Perhaps my expectations were too high. The day prior I had the chance to talk to Green MP Julie Anne Genter, probably the best interviewee I’ve ever had. She spoke brazenly about her personal experiences in parliament - who her best friends in the House were (Jacinda Ardern and Nikki Kaye, but not at the same time), and about the very real presence of sexism among the political elite - Speaker of the House David Carter was “perhaps unintentionally biased, but not out of malice”. Foreign Affairs Minister Murray McCully was “constantly making blatantly sexist jokes”.

By comparison, Todd Barclay was a mindless drone devoid of all but the rehearsed party PR lines. I would have got more out of interviewing a plank of untreated wood. Any discussion of him as a future leader was apparently based solely on his age and safe electorate seat, because apart from that he did not have a lot going for him.

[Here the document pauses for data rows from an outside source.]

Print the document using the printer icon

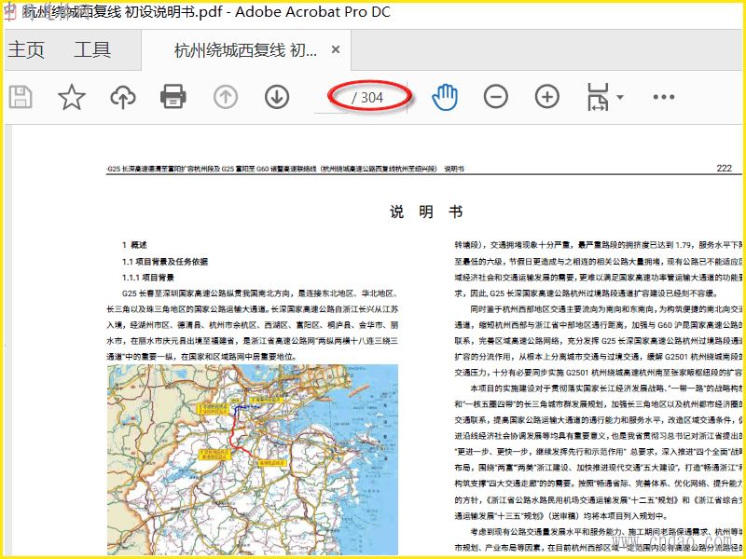point(173,97)
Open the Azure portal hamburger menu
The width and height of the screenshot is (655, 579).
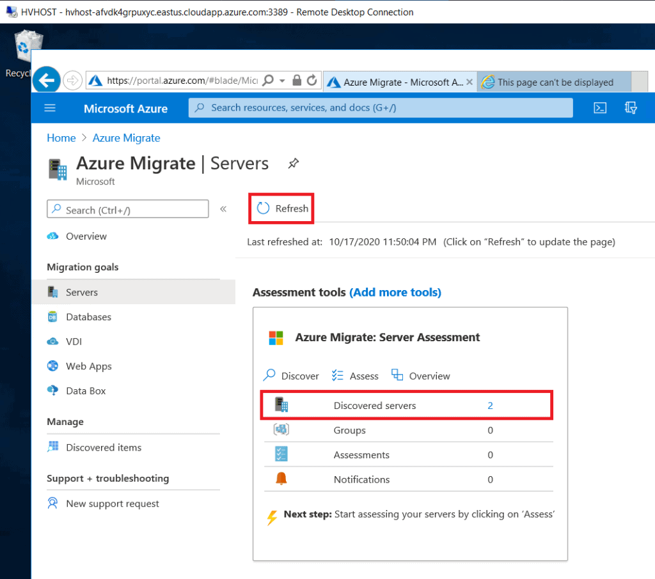(50, 107)
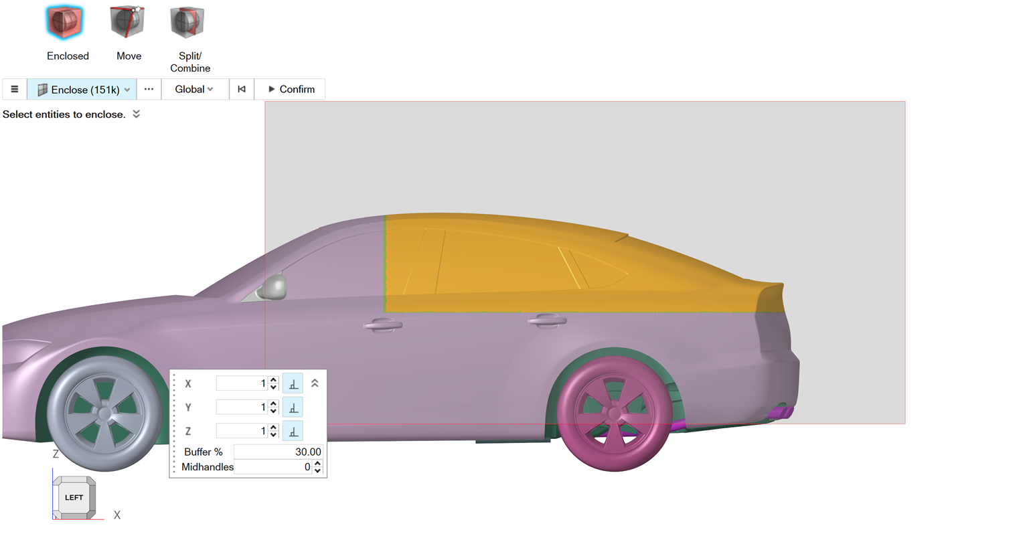Open the Global coordinate system dropdown
Viewport: 1021px width, 556px height.
click(x=194, y=89)
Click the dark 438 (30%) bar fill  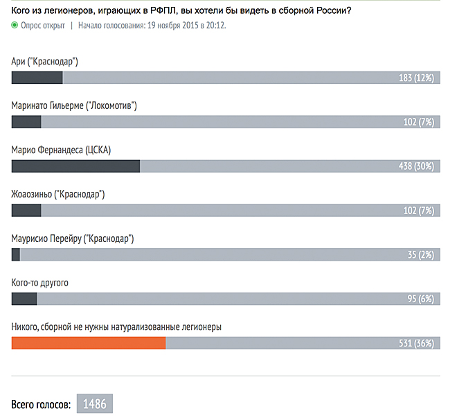point(75,166)
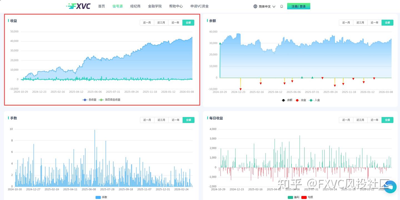Switch to the 金融学院 tab

[155, 6]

Todd Barclay answered questions as if his boss was looking over his shoulder the whole time, which, in fairness, they probably were. National’s PR team is notoriously controlling. But he also answered with an air of insincerity and dispassion.

When profiling politicians I almost always ask them about the formative moment or issue that first inspired them to get involved in politics. I normally get answers like the 1990s student fee protests, the Iraq war, or the challenges of starting a business. Issues that stirred some drive and desire to change things for the better. I saw none of that in Todd Barclay. His answer was simply “My parents knew Bill English from Dipton so I emailed him and told him I was interested in politics generally, and he invited me to spend the day with him and I ended up working for him”. When I asked what sparked his decision to run for parliament in the first place, he said, “I always wanted to”.

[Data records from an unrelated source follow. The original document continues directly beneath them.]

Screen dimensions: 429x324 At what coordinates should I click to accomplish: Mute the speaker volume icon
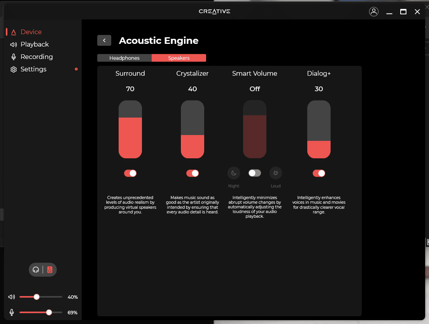[x=12, y=297]
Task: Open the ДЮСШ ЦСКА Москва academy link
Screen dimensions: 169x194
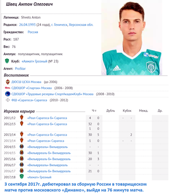Action: [x=26, y=82]
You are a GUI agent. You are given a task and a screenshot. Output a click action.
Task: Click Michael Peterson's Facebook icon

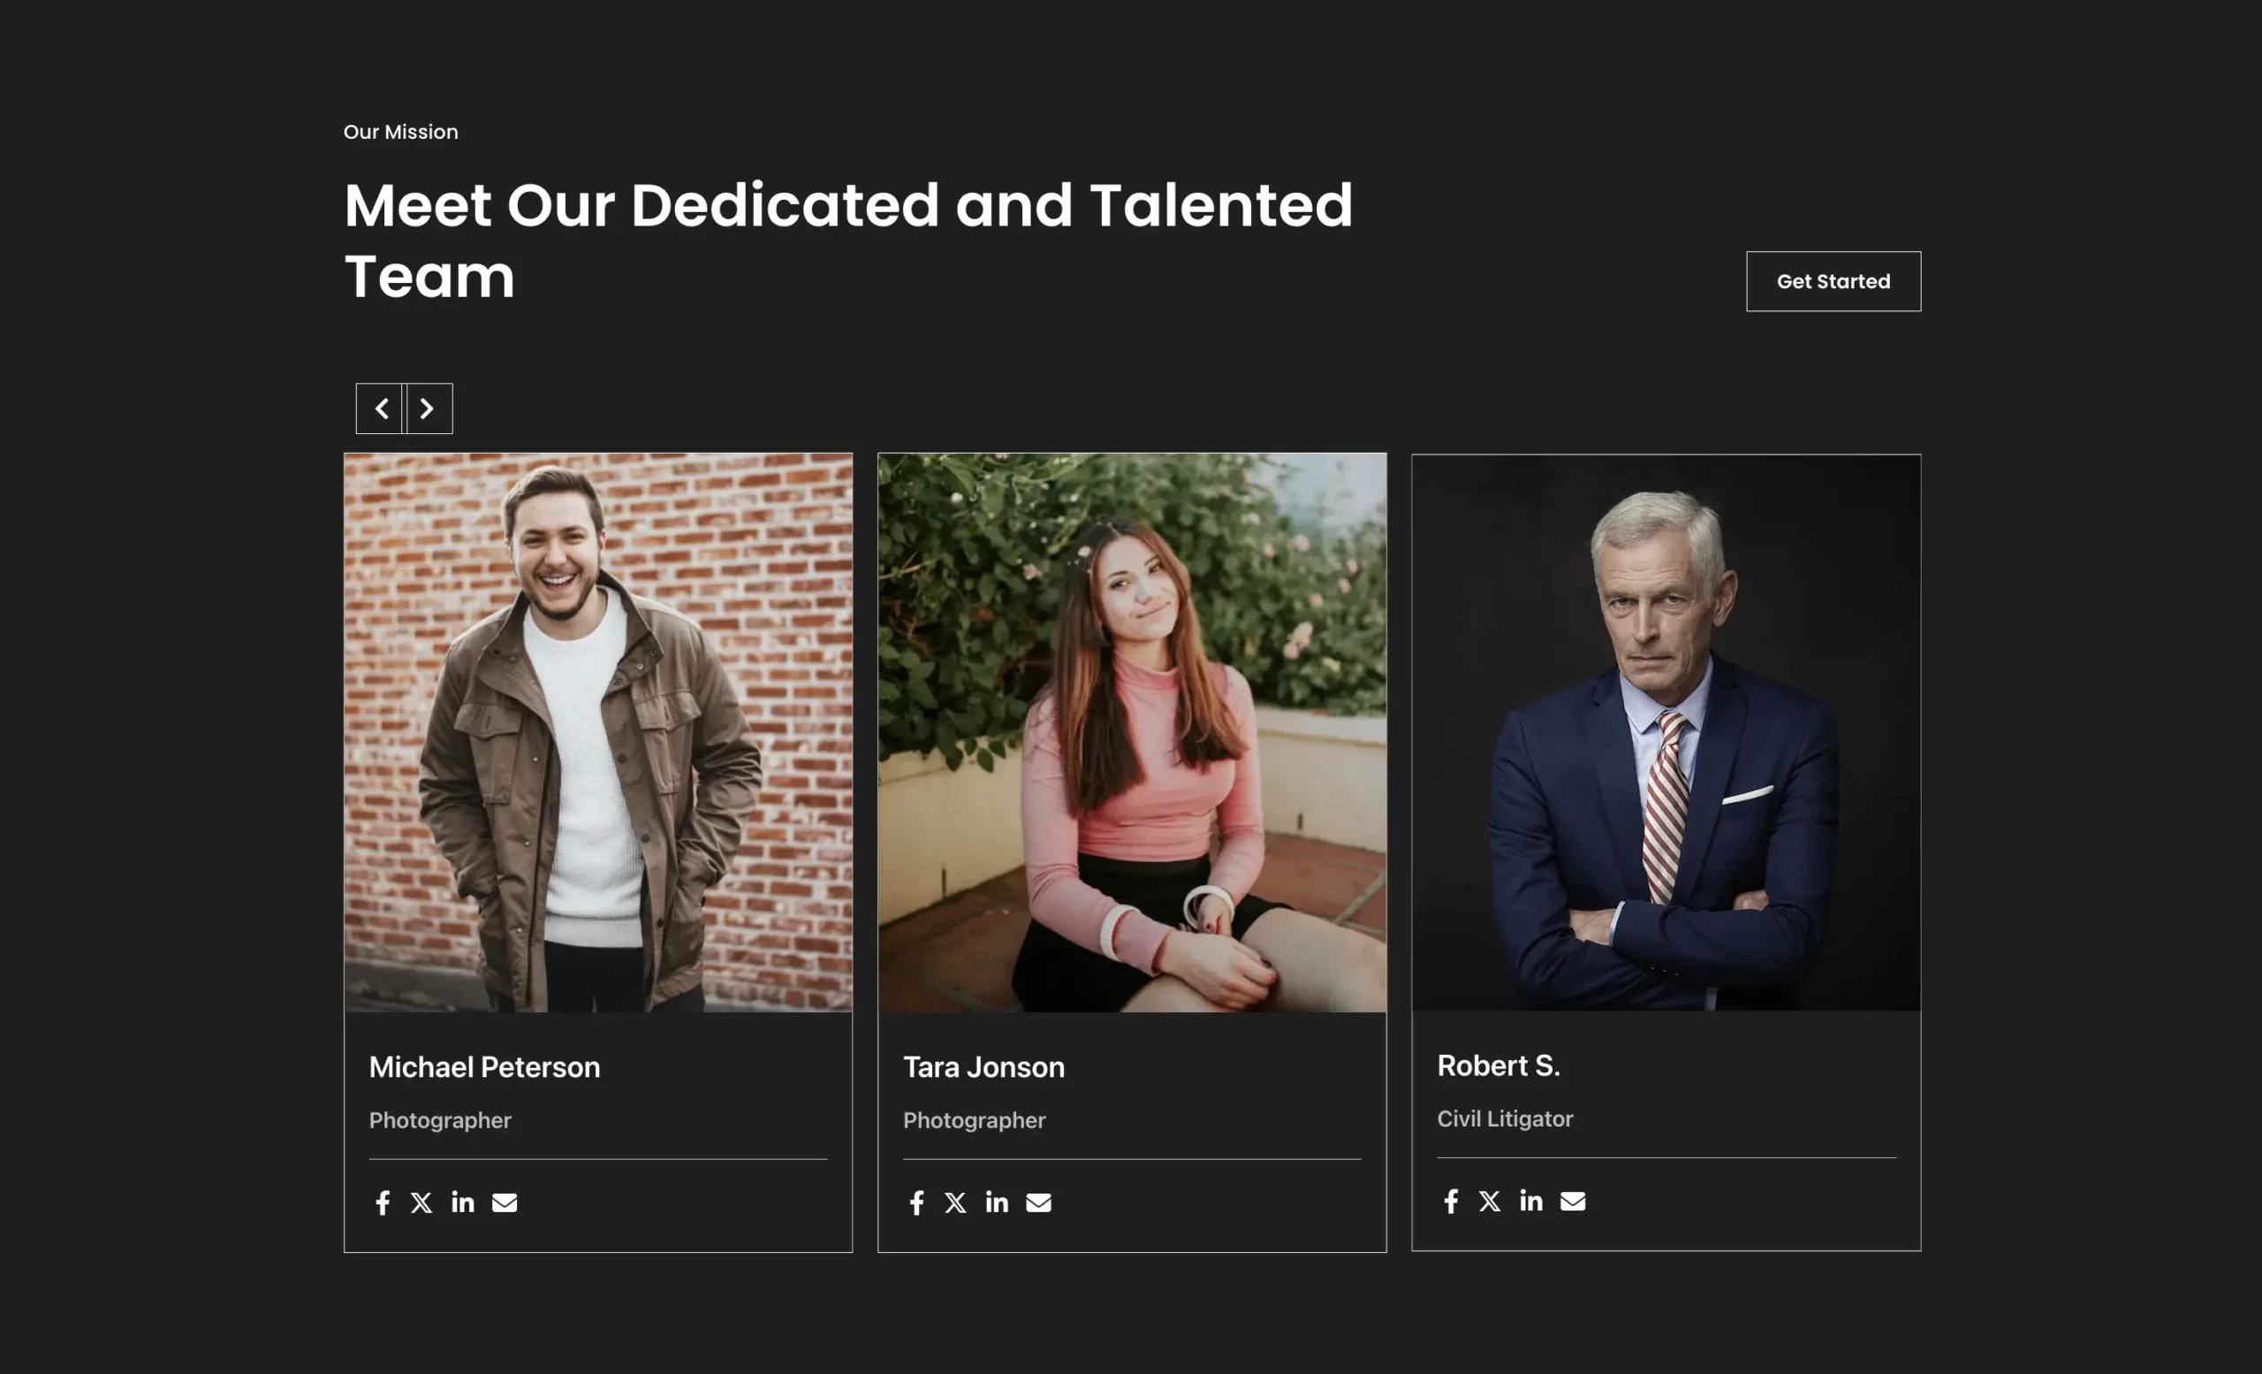[383, 1202]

Todd Barclay represented ambition for the sake of ambition. He was like a Young Nat’s wet dream. He never made a genuine argument for why he was right wing or what inspired his ideology. I suspect the answer was simply that he’s from Dipton and that’s just the way people from Dipton vote.

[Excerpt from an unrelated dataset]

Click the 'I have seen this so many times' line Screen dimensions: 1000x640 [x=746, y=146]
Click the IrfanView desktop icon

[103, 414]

His lack of principles in the face of self-advancement was exemplified by his work as a tobacco lobbyist. This was an issue which had dogged him somewhat in the campaign, and I was not the first to question him on it. He cut me off before I could even finish. “No, it doesn’t reflect my ideology, I just saw it as a job. That’s it.” He refused to say any more on the subject.

That he was willing to work promoting a dangerous substance, that he was apparently personally opposed to, simply to boost his CV speak volumes. He practised the politics of career advancement, not the politics of conscience.

If he believes in a free-market approach to the sale of tobacco, he should have been willing to say so. If he believes, as his party does, in a smoke free New Zealand by 2025, then why was he working for them in the first place?

The next generation of National MPs need two things: authenticity and principles. If you look at people like John Key and Paula Bennet, love them or hate them, they had real world experiences which shaped them and could articulate honestly why they believe what they believe. Todd Barclay never struck me as capable of that.

Todd Barclay fucked up when he secretly recorded his staff members. Bill English fucked up when he wasn’t truthful about how much he knew about the investigation. It cost Todd his career, and he’ll be kicking himself for that. But for the party, Todd Barclay is no great loss. National doesn’t need more MPs like him. 

This article first appeared in Issue 14, 2017.
Posted 11:40am Sunday 9th July 2017 by Joel MacManus.